ELR Citation: ELR 20852 No(s). 94-311-P-C (D. Me. Dec 21, 1995)
The court holds that a scrap metal removal and processing company may bring suit under §107 of the Comprehensive Environmental Response, Compensation, and Liability Act (CERCLA) against a weapons manufacturer that sold it allegedly contaminated scrap metal. The court first holds that the processor is an "innocent party" for purposes of determining whether it must sue the manufacturer for cost recovery under §107 or for contribution under §113. The processor has not admitted, nor has any other party produced any evidence to show, that the processor actually bears joint and several CERCLA liability, the predicate of a CERCLA contribution action.
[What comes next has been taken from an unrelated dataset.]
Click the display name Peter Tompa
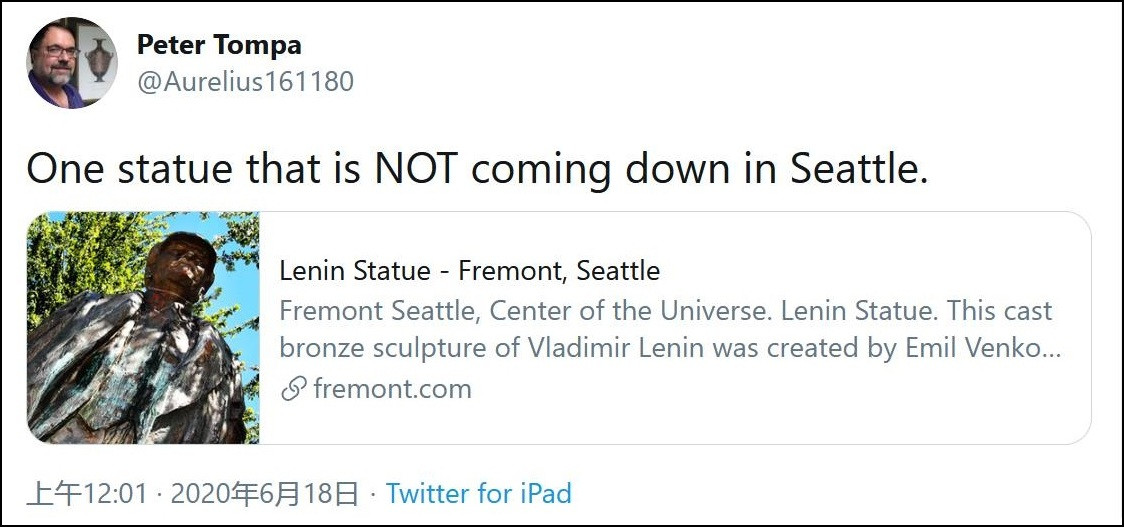 219,45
Although the processor submitted to a consent order with the Maine Department of Environmental Protection, it did so to remedy certain violations of state law, not of CERCLA. The court next holds that the processor has produced enough evidence, including invoices, testimony, and soil tests, for a reasonable jury to find that the manufacturer arranged for disposal or treatment of hazardous substances within the meaning of §107(a)(3). The court notes that neither party disputes that hazardous substances were released at the processor's facility. Further, the manufacturer has acknowledged that the processor has at least incurred the response cost of an expert environmental study, and the cost of that investigation is recoverable regardless of its consistency with the national contingency plan. The court thus holds that the processor has generated a genuine issue of material fact as to all four necessary elements of its §107(a) cost recovery claim, and denies the manufacturer's motion for summary judgment.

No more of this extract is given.